A.J. Cole has a 4.55 strikeout-to-walk ratio over five Minor League seasons. (Ken Inness/

By Jake Seiner / | July 24, 2014 12:25 AM ET

A.J. Cole can see how much better Triple-A hitters are than those in Double-A. That hasn't bumped the confident right-hander off his game, though.

"I notice the difference, and it is a big difference," the Nationals' No. 2 prospect said. "But I believe in my stuff. It's good enough to get people out, and I just have to trust that."

Cole's stuff was plenty good Wednesday night. He allowed three hits and struck out six over seven innings, picking up his third win in five International League starts as Syracuse blanked Buffalo, 5-0.

The 22-year-old threw 67 of 94 pitches for strikes while shaving his ERA to 2.64 with the Chiefs. He posted a 2.92 ERA in 14 starts with Double-A Harrisburg prior to a late-June promotion.

The outing was the third straight in which Cole (3-0) did not issue a walk. He's given out only three free passes over 30 2/3 innings with the Chiefs and 18 over 101 2/3 frames all season. This after Cole averaged 2.08 walks per nine innings last year.

"It's always been something I've been good with and concentrated on," Cole said. "It's how I go about it.
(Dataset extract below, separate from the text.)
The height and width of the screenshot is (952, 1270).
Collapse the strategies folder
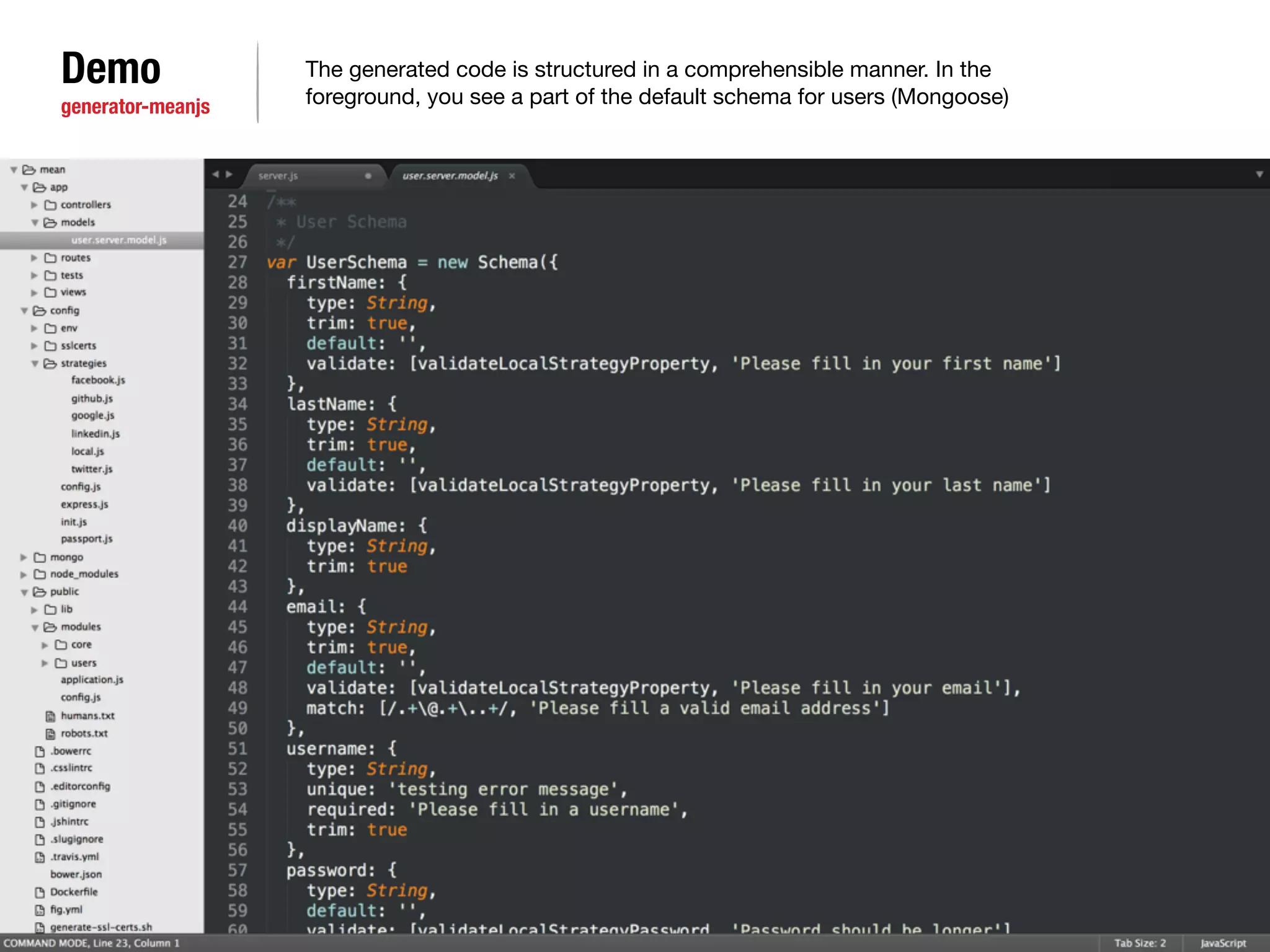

My approach is I'm not going to try to do too much. I'm going to go and attack hitters, make them make a mistake first. Get ahead and then be able to pick and make my out pitches and try to get them to chase that way.
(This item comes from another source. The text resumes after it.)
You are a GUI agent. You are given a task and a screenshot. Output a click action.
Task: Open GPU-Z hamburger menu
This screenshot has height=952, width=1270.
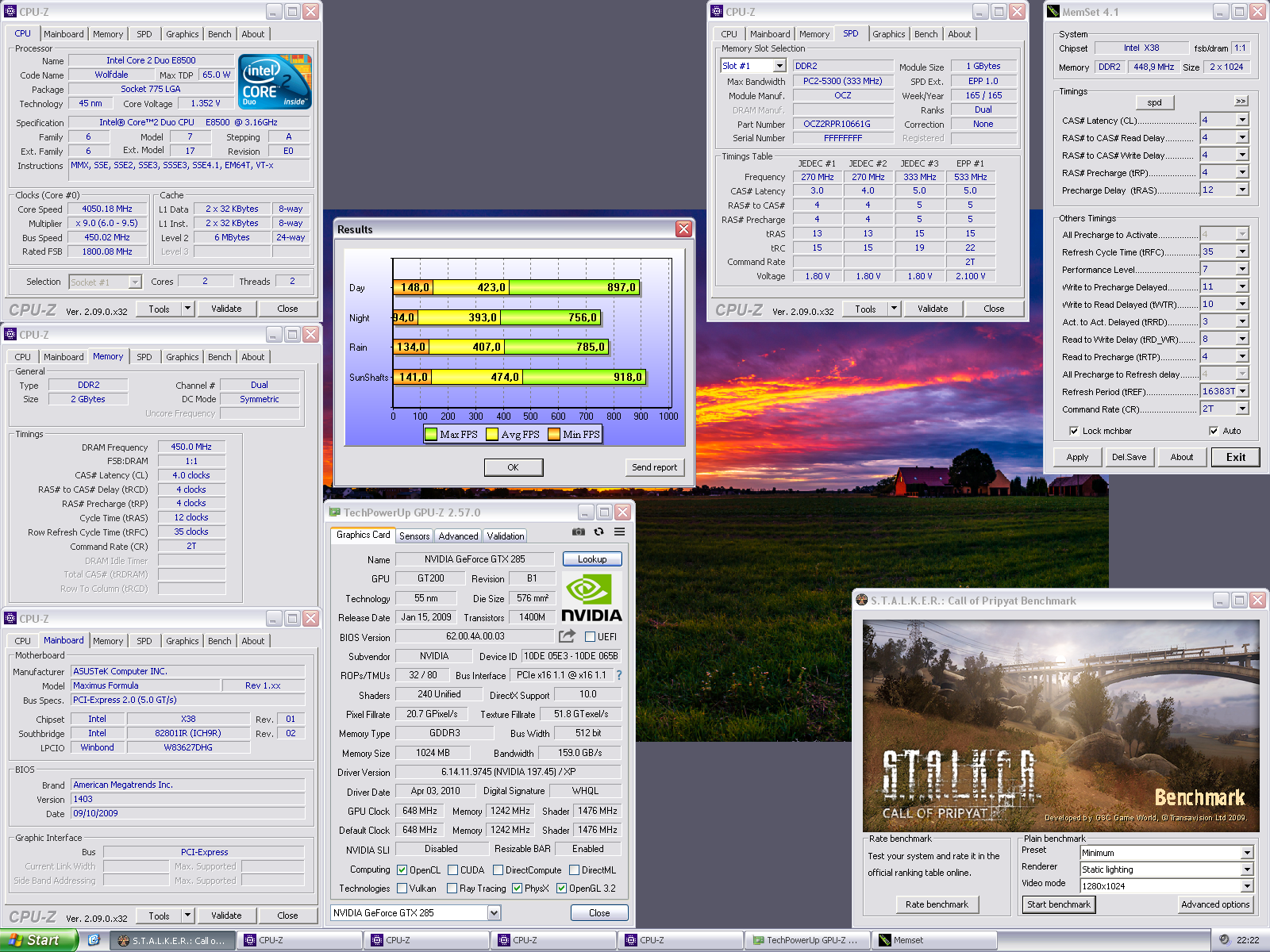click(620, 532)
"Walks give them a free base. They don't even have to earn it and it gives them a chance to score. As long as they get a hit, they've earned their way on base. That's something I take pride in. If you're going to get on base, you have to earn your way."

Bisons leadoff man Darin Mastroianni gave Cole his toughest at-bat of the night in the bottom of the first. Mastroianni forced the right-hander to throw 10 pitches, but Cole eventually struck him out.

"I was basically just getting into things, getting comfortable with the zone and the mound and the atmosphere in the stadium," Cole said. "I was making decent pitches in the first at-bat and he was just barely missing them. I had to find something else that would throw him off. I went with a changeup [for the strikeout] and knew it would be a good pitch the rest of the night for me."

Cole was able to work all five of his pitches -- a four-seam fastball, two-seam fastball, change, curve and slider -- in the zone. He said his four-seamer was moving more like a cutter on Wednesday, which happens often. The natural movement lets him essentially work with six pitches.

"I don't try to make it cut, it cuts on its own," Cole explained. "My four-seamer doesn't really go straight. I can make the two-seam go straight. I'm kind of weird like that."

After fanning Mastroianni, Cole worked quickly, needing only 17 more pitches to get through the first two innings. He faced four or fewer hitters in every inning, including 1-2-3 efforts in the second, fourth, fifth and seventh.

Matt Grace relieved Cole in the eighth and struck out two while working around a hit and a walk. He finished off Syracuse's league-leading 14th shutout.

Leadoff man Emmanuel Burriss hit his third homer in 82 games this season and drove in three runs for the first-place Chiefs.